There are many unexploited business opportunities in Uganda. And for Assad Kisekka, opening up a poultry butcher was the unexploited idea that he decided to venture into.
Kisekka aka ‘Owenkoko’ is a popular figure in Bweyogerere town, Wakiso District, thanks to his poultry butcher known for selling Turkey (Ssekoko) meat.
A born of Butambala district, Kisekka didn’t get a chance to go higher in education, but this didn’t stop him from trying his luck in business. Starting with 3 hens in Gomba, his home area, Kisekka started selling hens to his village mates. His idea expanded the moment he stepped his first foot in Kampala.
In 2000, he was advised by his Kampala colleague that his business would grow in leaps and bounds if he came to Kampala because demand for local chickens was overwhelming.
“I had no idea of how Kampala would be because I hadn’t associated with the city for some reasons. But as a man, I got strength and made my first appearance in Kampala,” says Kisekka.
He adds that he would hawk three hens daily and once the market expanded, this gave him power to find a permanent place in Bweyogerere along Kirinya road where he is happily making ends meet.
With the population increase in Bweyogerere Township and surrounding areas, Kisekka’s business is booming. After earning some good money from hens, he wanted to add selling turkeys and guinea fowls to his business. One day, Kisekka remembers meeting a turkey hawker along the streets of Bweyogerere; he chatted with the hawker trying to understand how the bird was weighing, its actual price and how tasty it was.
Indeed the hawker became a consultant to Kisekka and after noticing that he would make some profits, he also ventured into selling turkeys.
He bought his first turkey at Shs60,000 weighing six kilograms. He sold each kilogram at Shs15000, thus making Shs90, 000 and earning a profit margin of Shs30, 000. Kisekka saw the future in this venture and today he calculates millions from mainly selling turkey.
“I tried this concept not knowing that the market would catch up, very many people have never tasted turkeys and they only get chance through my butcher,” says Kisekka.
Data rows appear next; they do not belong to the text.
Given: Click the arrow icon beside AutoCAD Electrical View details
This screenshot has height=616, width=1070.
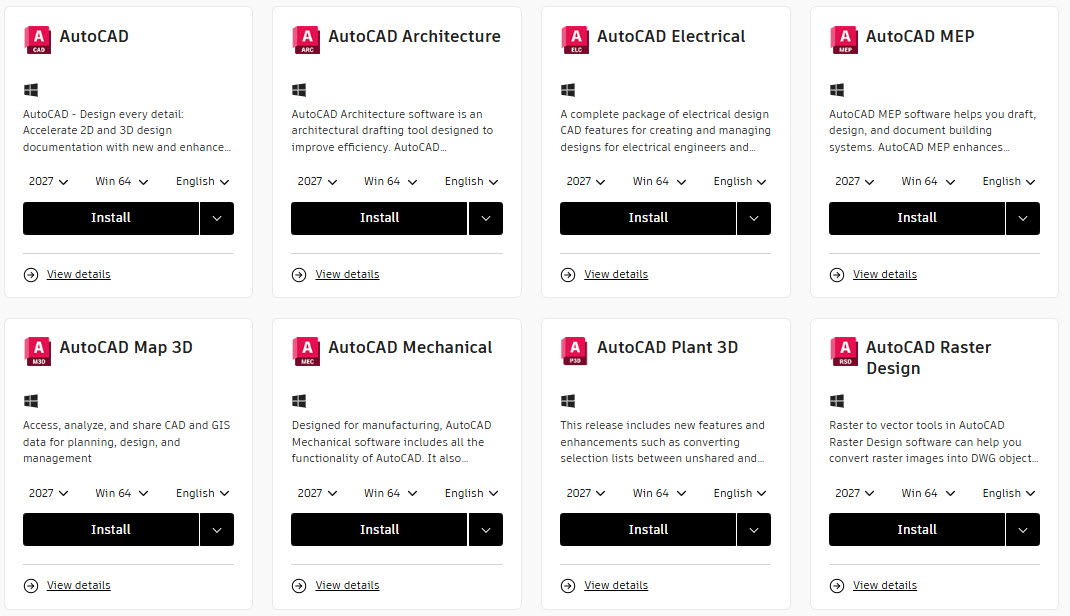Looking at the screenshot, I should click(568, 274).

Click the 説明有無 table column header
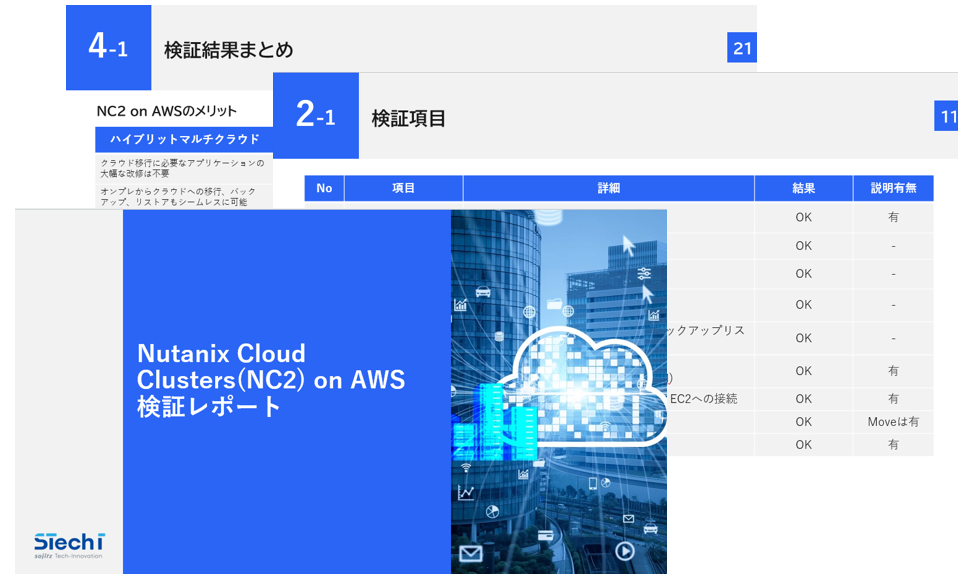coord(893,188)
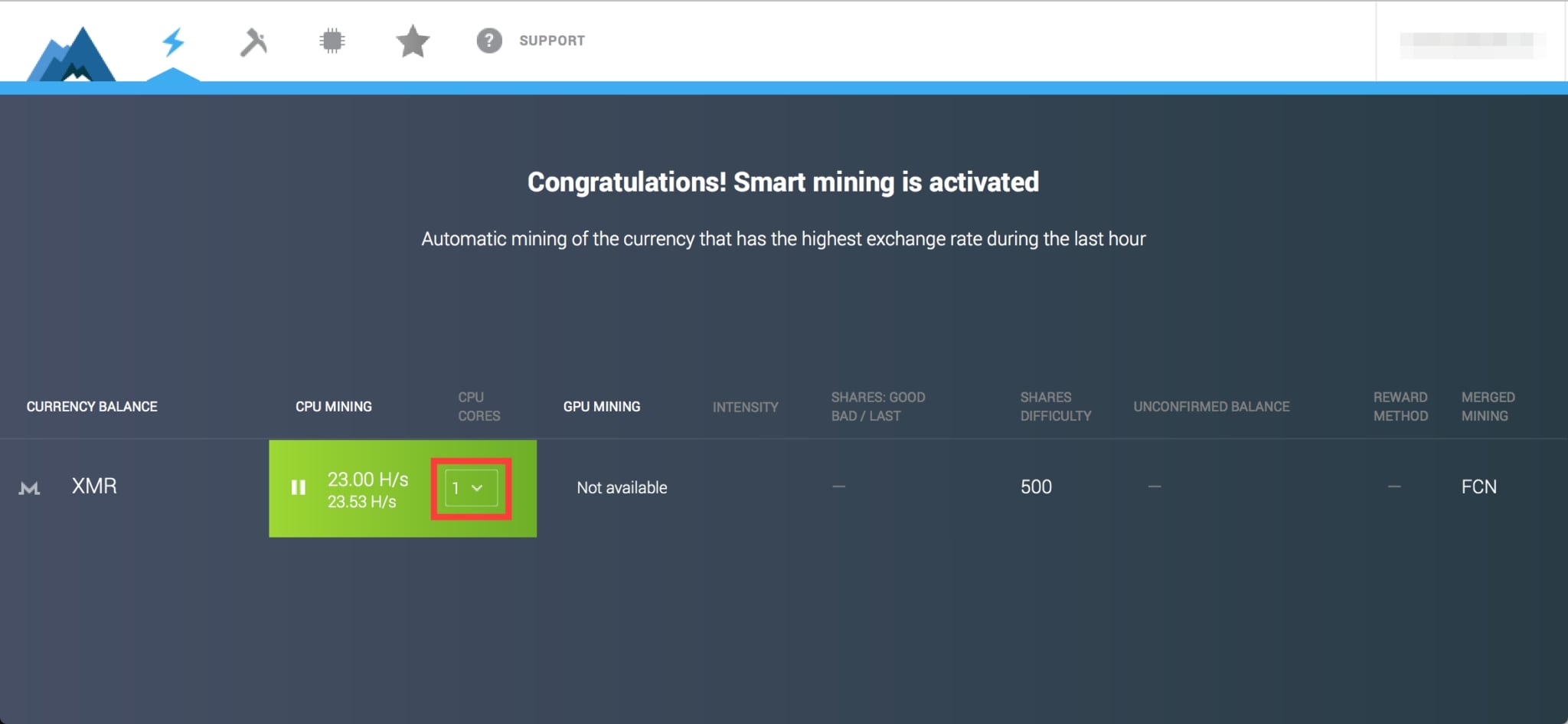This screenshot has width=1568, height=724.
Task: Pause XMR CPU mining
Action: coord(298,487)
Over the weekends, Kisekka collects profits of over Shs200, 000 depending on the day’s collections and demand. However, there’s limited business during weekdays since few people buy.
Kisekka employs three people and gives each Shs10, 000 on a daily basis. “Some bosses don’t want to pay their employees monthly because they are rigid and greedy. But once you pay them (employees) daily, you don’t feel the pain at the end of the month,” says Kisekka. He has constructed a house worth Shs20m in Kabembe, Mukono.
Like any other business, Kisekka is not immune to challenges.
He says the demand for his products is high but needs more capital to increase on his sales. This has barred him from entering major supermarkets because the demand would overtake his supply chain. “Once I get more capital, I will expand this business to supermarkets; very few have turkey meat in their stalls. This will benefit me as the main man, but will also empower farmers in the village who supply us with birds,” explains Kisekka.
Kisekka says the experience he has gained will enable him expand more because during the festive seasons, he invests in a lot of money and the returns are always visible. In December for example, when he invests around Shs5m, he gets profits of around Shs2.5m. he wants to supply Kampala supermarkets with over 200 kilograms on a daily basis and this is what he intends to develop in a few years’ time. “The demand for turkey meat is extremely high; if I can supply my town to capacity, then other Ugandans would also love to have a share of this tasty bird,” says Kisekka.
Kisekka says that graduates should change their mindset towards the job market. He adds that somebody can be walking with Shs500, 000 on his mobile money account, but can’t realize that it’s enough capital to make them jump start their own businesses.
“Let’s not get shy in the business world, many graduates find peace in getting graduation parties that cost millions of shillings. But they forget that this can be enough capital to initiate a business idea ready to cause an impact in the near future,” adds Kisekka. He adds: “I manage my businesses well and this has made me grow to greater heights because, opening up other outlets means I am leading a successful road and I am staying focused.” He says some Ugandans get a lot of money but saving money is one other challenge that people haven’t understood. “ It’s about accumulating capital that the business will grow but most people feed on the small profits and end up eating their capital and business closes,” he says.